Most people understand that workplace relationships run on a mixture of cooperation, trust, and the occasional favor. Maybe you cover a shift for someone in a pinch. Maybe you can help explain a mistake before it becomes a bigger issue. Maybe you quietly look the other way when a coworker is running a few minutes late. These small acts of goodwill happen every day, and most of the time they’re part of what makes a workplace function smoothly.
Of course, there’s an unspoken expectation attached to those favors. Nobody keeps score, but people generally assume the support goes both ways. If someone helps you out repeatedly, you would hope they’d receive the same consideration when they need it. That’s what separates a healthy working relationship from one that feels entirely one-sided.
The problem arises when one person starts treating that goodwill as something they’re entitled to rather than something they’ve earned. Suddenly, favors stop feeling voluntary and start feeling expected. The coworker who once appreciated your help begins assuming you’ll always be there to smooth things over, cover for them, or absorb the consequences when things go wrong.
That’s why stories like the one shared by AlertShape5681 on r/AITH resonate with so many readers. The conflict isn’t really about one meeting, one project, or even one comment made to a manager. It’s about what happens when trust gets broken. Once someone demonstrates that they’re willing to protect themselves at your expense, it’s hard to continue acting as though nothing happened.

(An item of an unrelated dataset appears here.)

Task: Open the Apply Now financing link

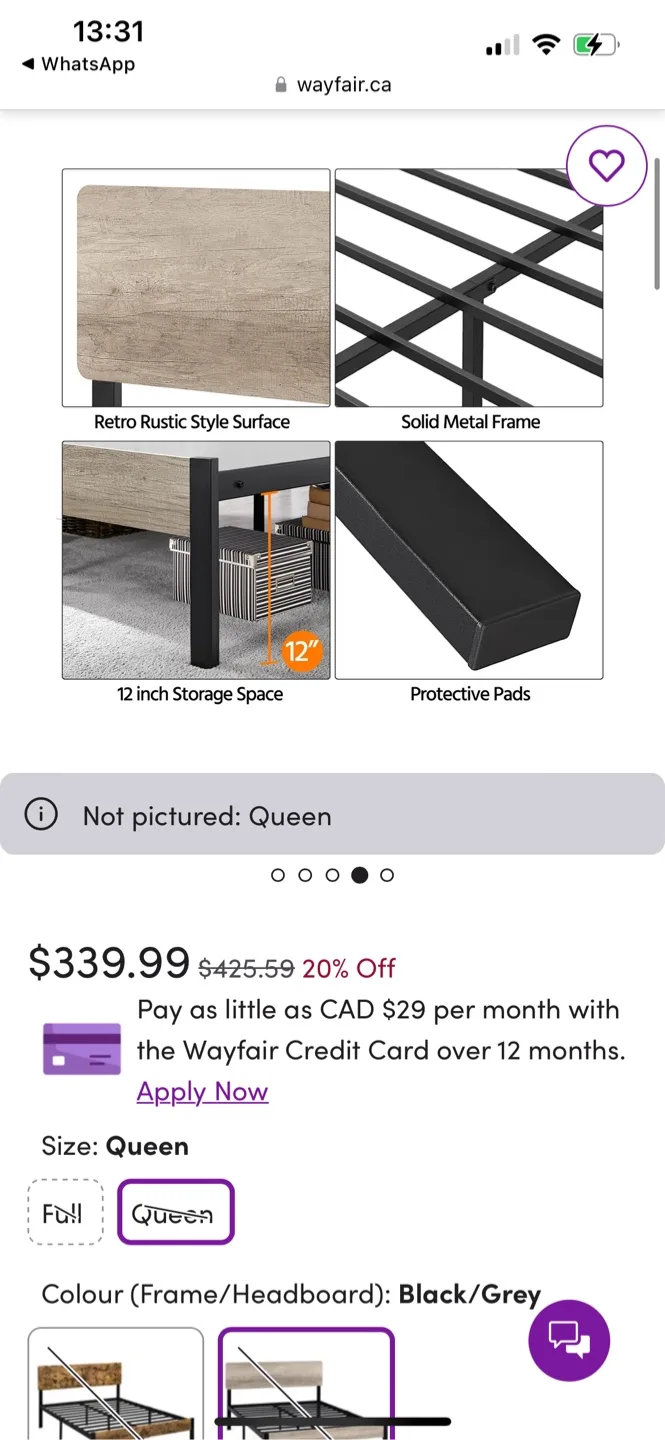Action: pyautogui.click(x=202, y=1091)
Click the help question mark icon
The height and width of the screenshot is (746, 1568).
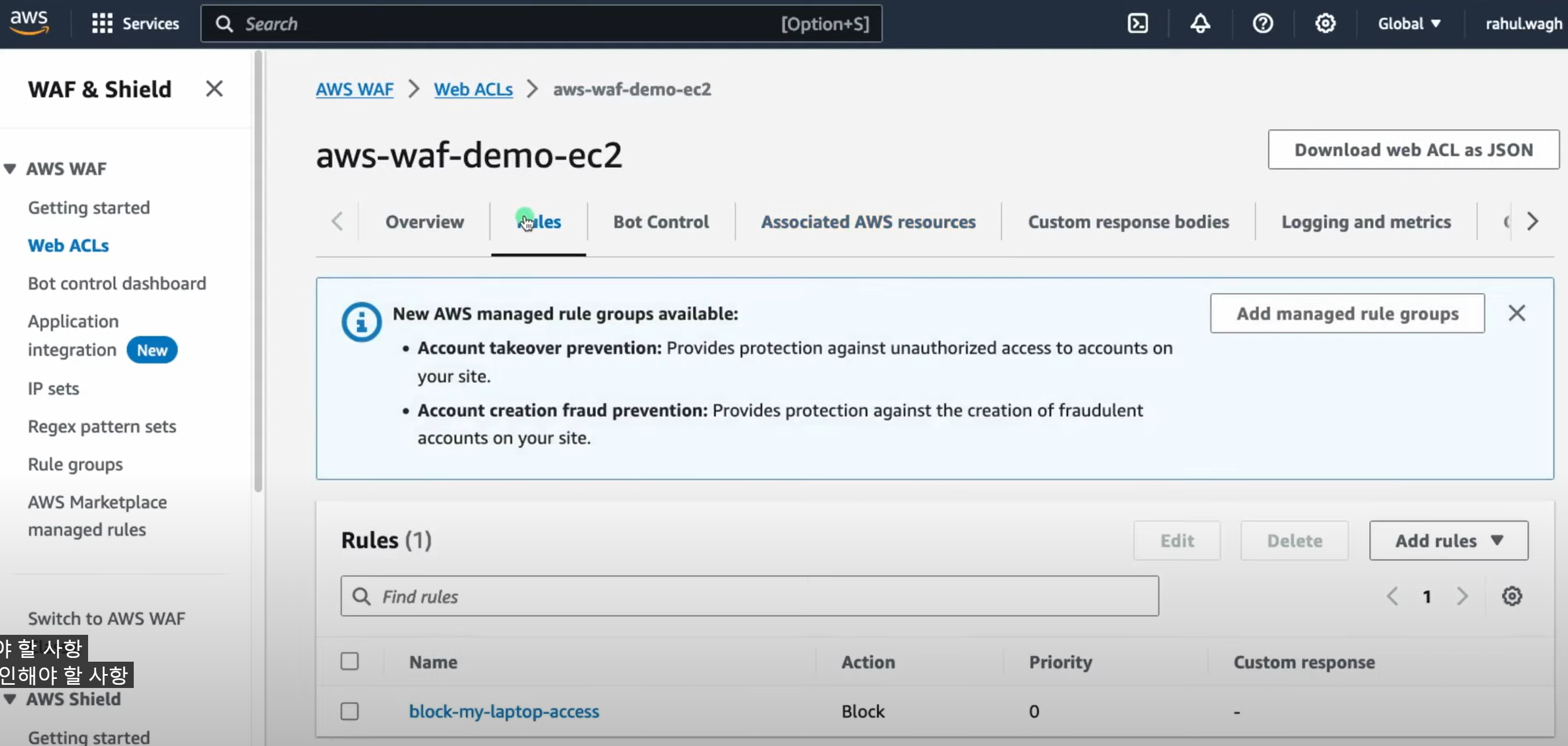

What’s particularly frustrating is that people often label the resulting boundary as “petty” rather than acknowledging the behavior that created it. Refusing to continue doing favors for someone isn’t necessarily revenge. Sometimes it’s simply a reassessment of the relationship. If one person has shown they’re unwilling to extend the same loyalty they’ve been receiving, the dynamic changes, whether anyone likes it or not.
At the end of the day, workplace goodwill is a lot like credit. It takes time to build, but it can disappear surprisingly quickly. Once a coworker has convinced you that they’ll throw you under the bus when the pressure is on, it’s difficult to blame anyone for deciding that future favors are no longer part of the arrangement.